Ihr größter Auftritt kam erst, als sie bereits als Siegerin feststand. Die bärtige Diva wischte die Tränen ab, sang souverän ein zweites Mal »Rise Like A Phoenix« und fand auch noch kluge Worte für Selbstbestimmung, Respekt und Toleranz. Ein historischer Sieg – seit Udo Jürgens im Jahr 1966 war Österreich beim ESC meist im hinteren Drittel gelandet. Während eine Welle der Begeisterung über Europa schwappte, gratulierte Spindelegger verkrampft »Thomas Neuwirth und seiner Kunstfigur« und Stadler bekannte: »Ich geniere mich für diesen Erfolg.«
Nein, Österreich ist keineswegs über Nacht eine Hochburg der Toleranz geworden. Rassistische und homophobe Äußerungen kann man nach wie vor an jeder Ecke hören, nur momentan etwas leiser. Aber gerade im Vorfeld der EU-Wahlen vermittelt Toleranz als europäische Vision einen kleinen Hoffnungsschimmer. Conchita Wurst trägt indessen unbeirrt ihre Botschaft um die Welt und will – betont unbescheiden – als nächste Großtat einen »Grammy« gewinnen. Als Siegerland trägt Österreich 2015 den 60. ESC aus.

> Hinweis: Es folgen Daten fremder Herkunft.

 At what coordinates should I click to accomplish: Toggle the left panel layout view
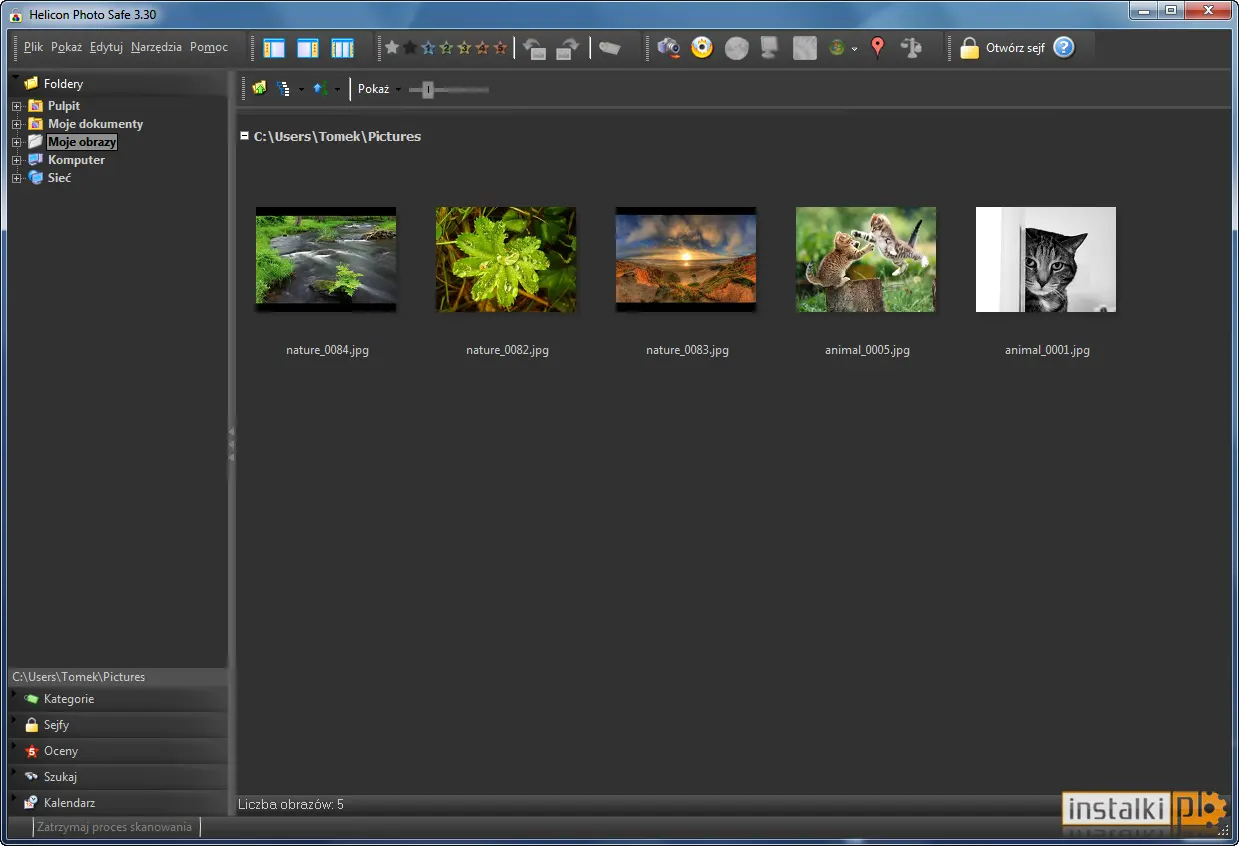point(274,48)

Stellt es der ORF geschickt an, könnte das Wettsingen sogar ein wirtschaftlicher Erfolg werden. 25 Mio. Euro kostet der Spaß, Bund und Stadt zahlen mit. Sponsoren, Übertragungsrechte, Tickets und Touristen spülen reichlich Geld in die Kassen. Dem Image Österreichs ist der Hype um Conchita allemal zuträglich. Ob sich die liberale Euphorie endlich in der Anerkennung aller Lebensformen in der Arbeitswelt und vor dem Gesetz niederschlägt, wird sich erst zeigen.